Generation Me

Given some recent observations, including one of my cohorts writing his thoughts on Twitter last week, I think it’s time to take a look at the center of everyone’s attention:


Not “me” in the literal sense of Chris Aballo as a person or soul (or blog), but more the way we let everyone know what we’re up to, whether they should know or not.

Humanity has an insatiable interest in what goes on with others, whether it’s out of genuine concern, desire to be included, or simply wanting to have dirt on someone else.  In the last ten years, voyeurism has become a major part of American life through the advent of “reality” TV.  I use the phrase “reality” TV very loosely because the phrase is an oxymoron.  You either have the boring hour-to-hour sitting at traffic lights or waiting in line at Fivebucks Starbucks or you have back-stabbing, drama-breeding, voyeuristic entertainment.  The two cannot coexist (kind of like a two-party political system).  This leaves us with self-important D-list divas and know-it-all alpha males posturing around showing us how great they have it in life.  It’s entertainment which takes us away from our lives and makes us focus on someone else for a little while.

I’m sure there are a few readers out there crying about how they tune in to enjoy the stupidity of others for their selfish entertainment.  While they’ve convinced themselves this is true, you can take your cues from nature and find stupidity all around you in the real world.  Hey, if you really want to immerse yourself in the stupidity of others, go to the mall on a Friday night or daytime on a Saturday, especially during this time of year.  Idiocy is abundant when you’re out in public, but you can observe it and get a laugh or two while grabbing some lunch and snagging a few presents for loved ones.  Sounds better than sitting on the couch pounding down “Diet” Coke and multiple 100 calorie packs while watching one of the endless stream of Kardashians shop, date a jock, or “design” clothes.

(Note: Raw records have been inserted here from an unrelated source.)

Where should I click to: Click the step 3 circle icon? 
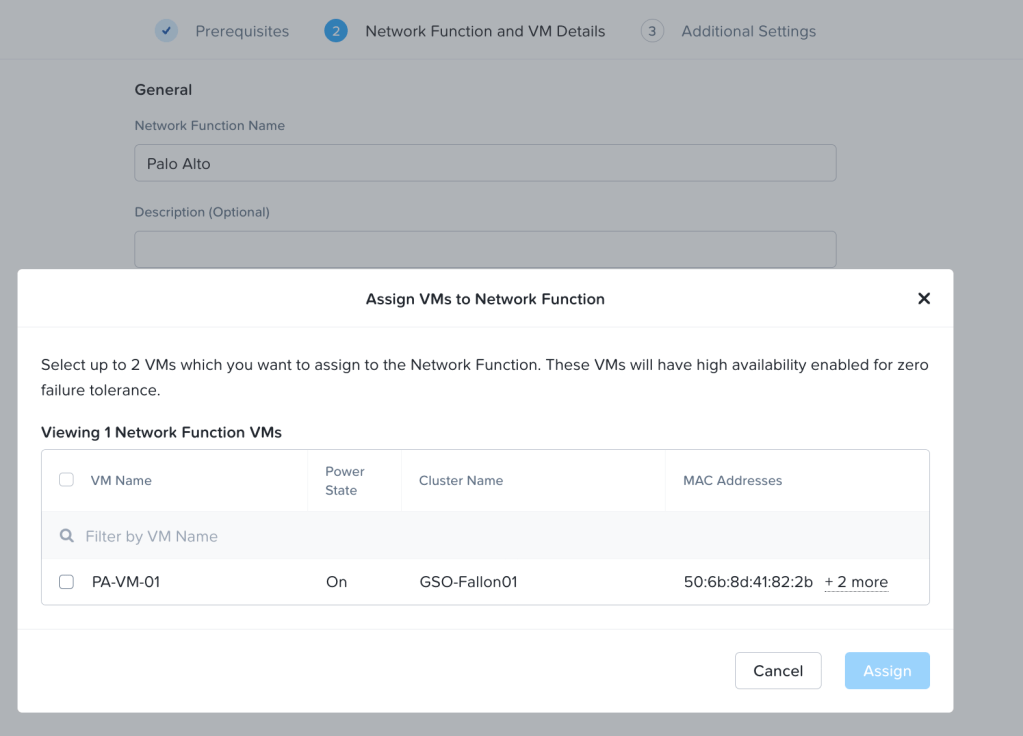point(652,31)
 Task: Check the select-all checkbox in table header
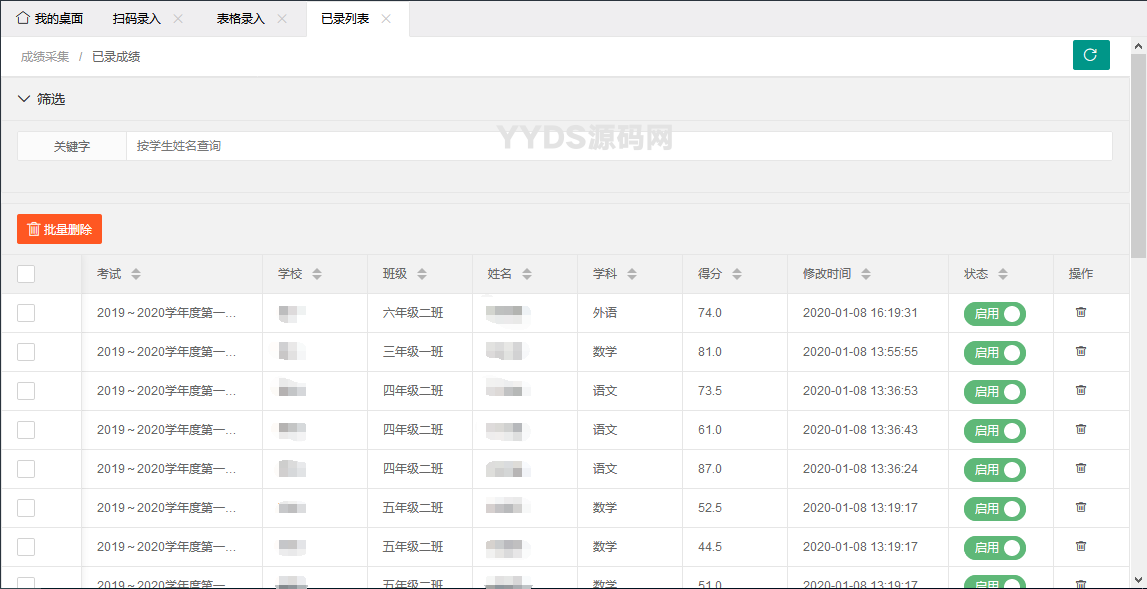point(26,274)
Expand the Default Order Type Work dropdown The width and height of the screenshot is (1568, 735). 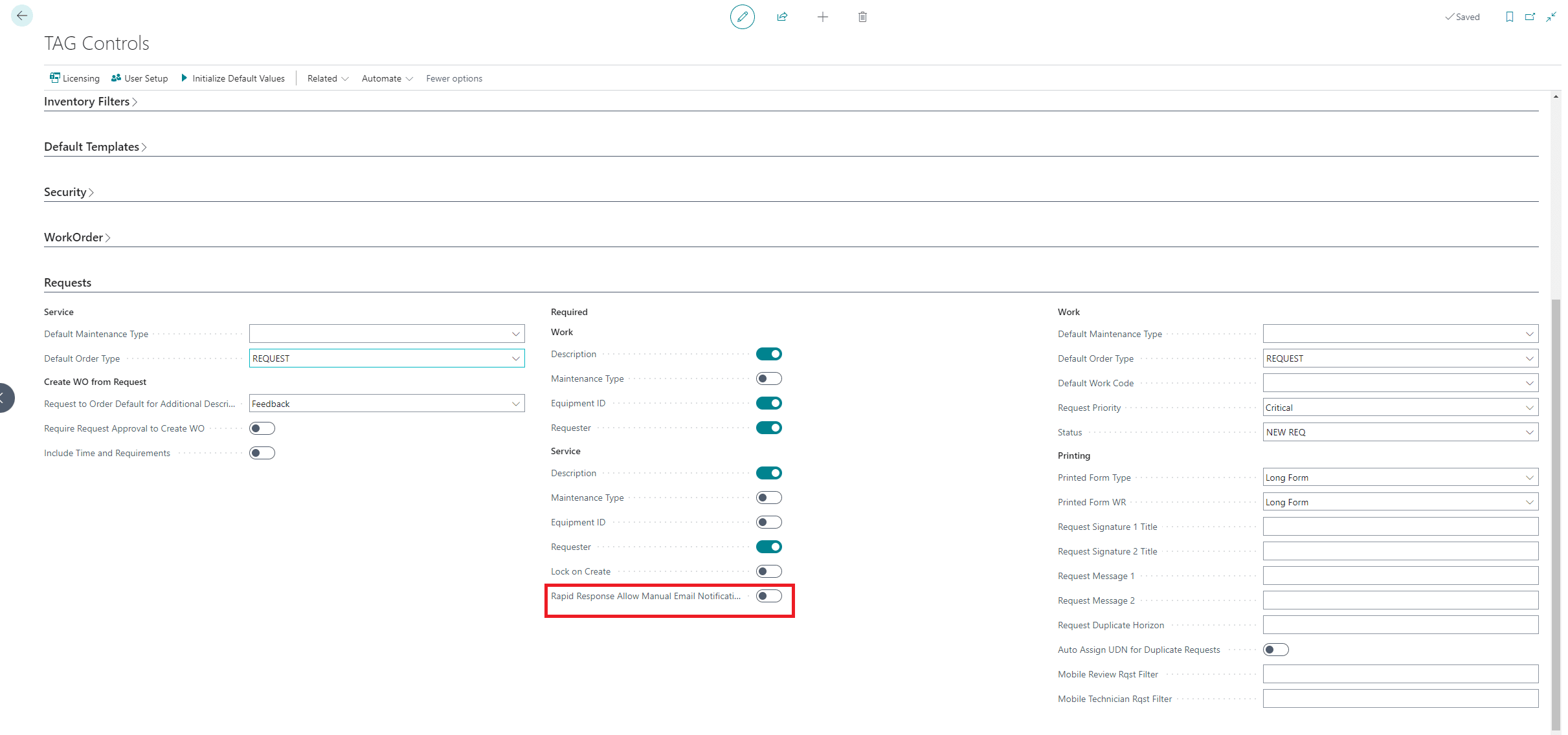[x=1531, y=358]
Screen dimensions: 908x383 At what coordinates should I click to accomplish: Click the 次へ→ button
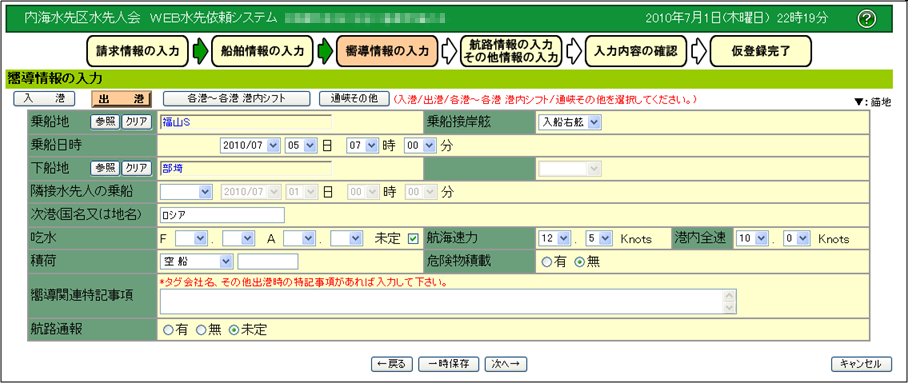click(x=506, y=364)
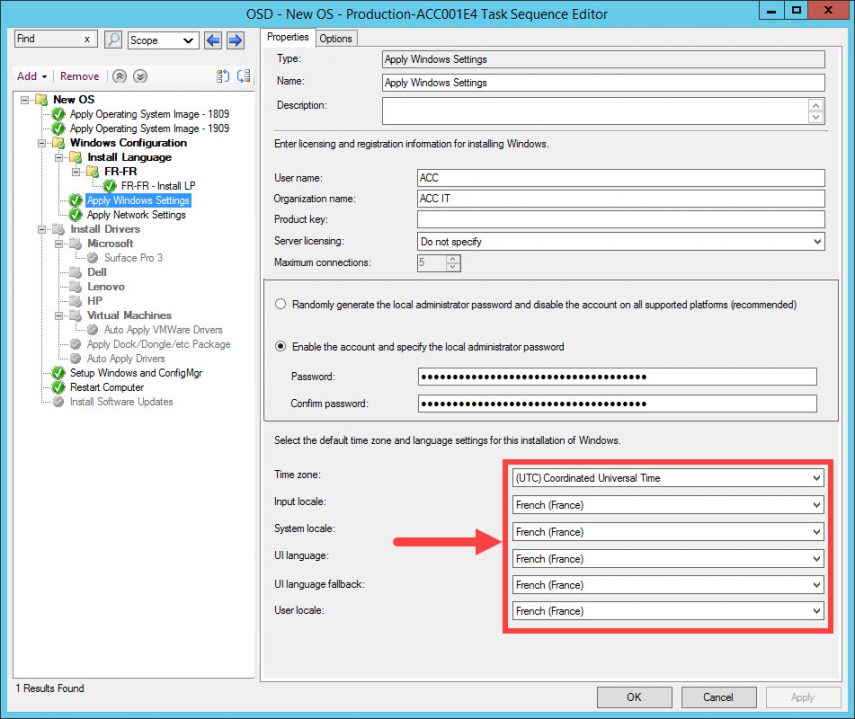This screenshot has width=855, height=719.
Task: Click the collapse all tree icon
Action: (x=222, y=77)
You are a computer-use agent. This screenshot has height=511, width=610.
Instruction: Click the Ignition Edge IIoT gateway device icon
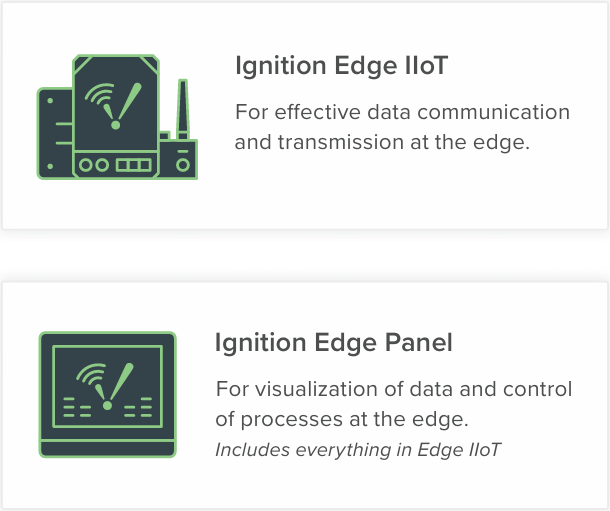[x=116, y=117]
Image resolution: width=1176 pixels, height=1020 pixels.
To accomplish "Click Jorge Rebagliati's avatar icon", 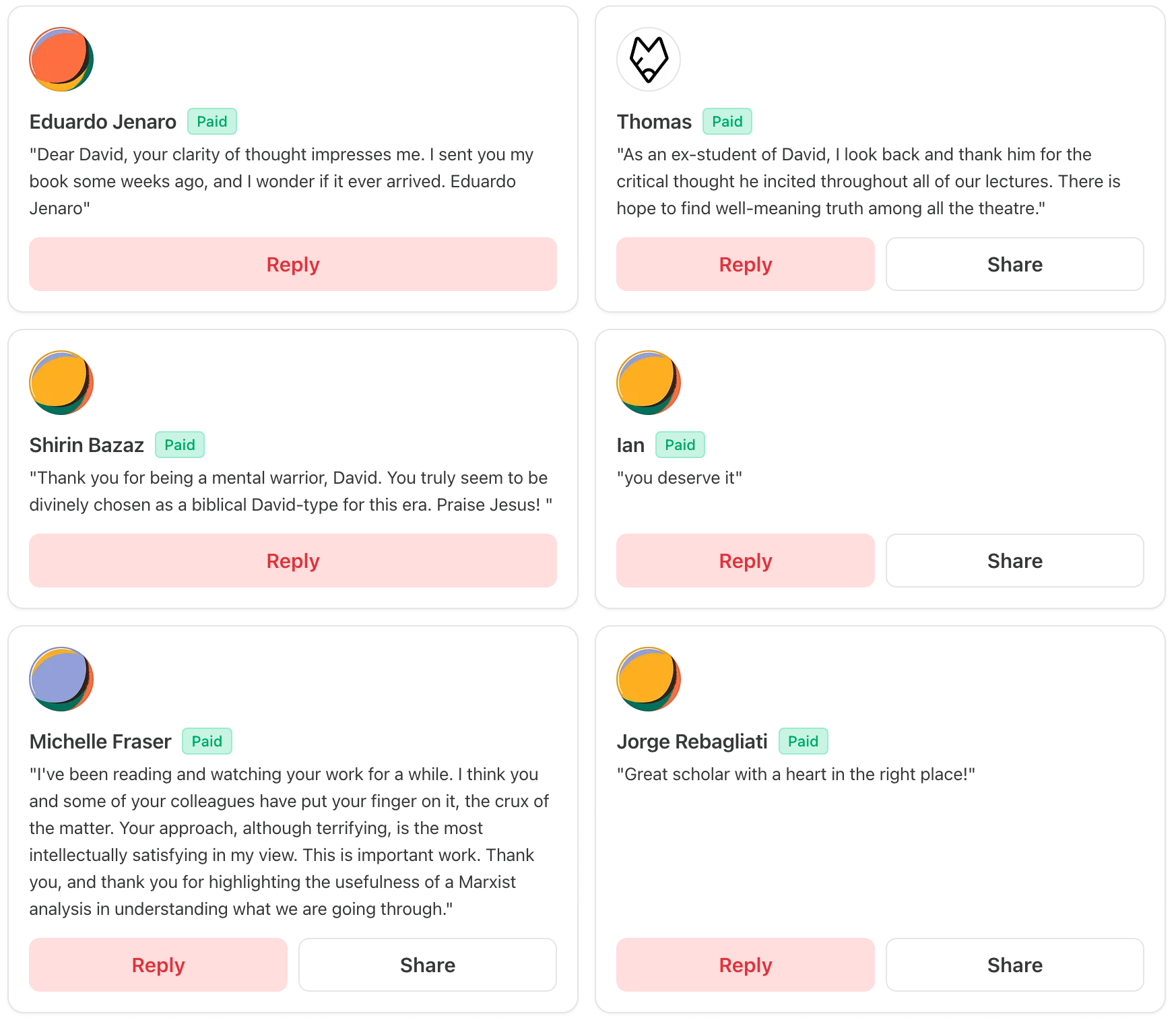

The other component of the “ME” equation is social networking.  I love social networking sites and find them to be extraordinarily useful when trying to keep in touch with vast quantities of people all at once.  MySpace is where I got my start at this, and Facebook expanded upon it by allowing tagging and a news feed in a format which changes several times a month.  If I have anything really interesting to say to people I personally know, my outlet of choice is Facebook.

However, some people use Facebook as a means of getting attention.  Okay, I do pollute the occasional news feed with plugs for this web site, but, for me, that is way more productive than one of those sad bastard statuses like “things never work out the way I hope” or “just can’t wait for today to be over.”  Call your mother if you want to cry. (indignant tone) Keep your petty temporary problems to yourself and out of my social network!  Clearly you want attention and maybe some will give it to you, but not me.  I hate this “poor me” attitude anyway, but throwing an open house for people to come by and tell you how “it’s not your fault” and how “the world beats everybody up from time to time” is just another means of grabbing attention.  This is the Generation Me complex at work.  Alas, this is the logical result of dealing with people online or in person, as far as having to put up with their nonsense.  Frankly, I don’t accept or send friend requests to anyone I’m not personally interested in.  Just because we were in the same graduating class doesn’t me I want to see an hourly mUpload (patent pending) of your toothless infant, and chances are you don’t want to read my bizarre thoughts either.  Unless we’re in touch in the real world, I see no point in harboring digital friendships.

The remainder of this blog will no longer be filled with excessive use of quotation marks.  We apologize for any ocular distress caused up to this point.

– The Quotemaster General

While there is a sense of personal community on sites like Facebook, some have gotten sick of…I’m not actually sure what they’re so sick of…and have turned exclusively to Twitter.  Twitter is the ultimate embodiment of the values of Generation Me.  Look at what I’m doing, what I’m seeing, what I thought of.  I avoided Twitter for the longest time and finally gave in when it came time to launch this website, when the four founders agreed we would open individual accounts and make use of it as a means of getting ourselves out there.  I enjoy throwing some musings up on Twitter and reading what others have to say but I find I’m less about my narrow purposes and more about sharing space with people I find interesting.  I’m not in it for the followers or to have a platform through which I can make my entertainment known.  I like seeing the random photos Tom Hanks posts and the article links Jillian Michaels throws on her feed.  Sharing a space with these people shrinks a big world into a small app on a mobile device and puts us all on the same plane, if only for a few minutes of my day.  Yes, I’m interested in what others have to say too.  Not about their newest fragrance release or their shallow political thoughts, but just their day to day.  Plus, it’s pretty funny to discover just how normal some people are.

A member of Generation Me is someone who has more regard for their own significance and less regard for the world around them.  There is a big world out there and we need to recognize it and be a part of it rather than just put our two cents into a digital feed whenever it comes to us.  It would be a nice if our emphasis was less on the “I” of ourselves and the names of our mobile devices and more about “we.”  That could be an amazing world.